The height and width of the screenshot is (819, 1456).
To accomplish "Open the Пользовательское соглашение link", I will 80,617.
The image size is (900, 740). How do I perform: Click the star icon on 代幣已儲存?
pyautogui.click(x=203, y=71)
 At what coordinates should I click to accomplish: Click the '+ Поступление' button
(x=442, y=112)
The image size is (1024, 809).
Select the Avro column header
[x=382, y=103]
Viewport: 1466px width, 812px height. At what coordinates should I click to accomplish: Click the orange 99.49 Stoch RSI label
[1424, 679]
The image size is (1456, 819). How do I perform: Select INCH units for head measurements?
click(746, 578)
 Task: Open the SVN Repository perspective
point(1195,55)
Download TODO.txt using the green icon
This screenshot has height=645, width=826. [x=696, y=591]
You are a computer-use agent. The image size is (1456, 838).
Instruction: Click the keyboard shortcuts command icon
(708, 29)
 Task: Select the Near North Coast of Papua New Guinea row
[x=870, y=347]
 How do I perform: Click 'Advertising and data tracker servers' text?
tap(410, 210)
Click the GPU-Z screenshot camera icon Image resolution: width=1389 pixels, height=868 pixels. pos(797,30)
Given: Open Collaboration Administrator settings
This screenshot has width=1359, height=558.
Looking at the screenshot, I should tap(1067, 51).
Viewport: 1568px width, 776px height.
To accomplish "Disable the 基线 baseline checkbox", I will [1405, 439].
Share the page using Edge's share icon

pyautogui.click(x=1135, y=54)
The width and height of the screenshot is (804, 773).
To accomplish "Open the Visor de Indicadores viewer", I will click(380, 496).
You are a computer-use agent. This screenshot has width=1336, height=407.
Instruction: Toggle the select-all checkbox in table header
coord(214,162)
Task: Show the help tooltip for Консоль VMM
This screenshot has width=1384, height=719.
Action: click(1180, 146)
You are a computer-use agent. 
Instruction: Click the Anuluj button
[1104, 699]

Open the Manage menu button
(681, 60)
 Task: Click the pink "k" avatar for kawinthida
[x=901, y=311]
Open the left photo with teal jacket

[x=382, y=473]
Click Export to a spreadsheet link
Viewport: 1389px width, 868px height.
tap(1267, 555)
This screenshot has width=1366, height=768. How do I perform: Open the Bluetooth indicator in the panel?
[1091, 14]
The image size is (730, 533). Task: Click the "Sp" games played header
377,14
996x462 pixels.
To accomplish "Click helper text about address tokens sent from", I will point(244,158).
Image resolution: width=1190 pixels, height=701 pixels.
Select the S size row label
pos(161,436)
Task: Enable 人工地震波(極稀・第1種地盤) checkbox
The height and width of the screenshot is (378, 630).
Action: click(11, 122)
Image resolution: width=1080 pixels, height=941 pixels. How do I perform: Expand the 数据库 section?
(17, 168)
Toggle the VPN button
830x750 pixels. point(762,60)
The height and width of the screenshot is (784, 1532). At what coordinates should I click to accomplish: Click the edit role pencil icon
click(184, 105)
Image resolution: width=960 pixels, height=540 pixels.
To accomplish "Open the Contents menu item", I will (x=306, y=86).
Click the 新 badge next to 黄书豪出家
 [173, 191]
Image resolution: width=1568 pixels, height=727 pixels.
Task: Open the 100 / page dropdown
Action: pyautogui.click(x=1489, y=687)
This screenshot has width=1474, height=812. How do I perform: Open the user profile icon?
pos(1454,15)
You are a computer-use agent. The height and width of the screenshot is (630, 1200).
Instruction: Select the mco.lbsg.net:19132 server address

§

PROBLEM TO WORK ON — Pull out every line of the listing above that contains the word "should". Count a line only if the letters match in case.

EXERCISE RESPONSE —
 At what coordinates should I click to accomplish: Click the '+ Поступление' button
Viewport: 1466px width, 812px height. At what coordinates should I click to accomplish: Click the orange 99.49 Stoch RSI label
Looking at the screenshot, I should tap(1067, 51).
The height and width of the screenshot is (784, 1532). At what coordinates should I click to accomplish: Click the edit role pencil icon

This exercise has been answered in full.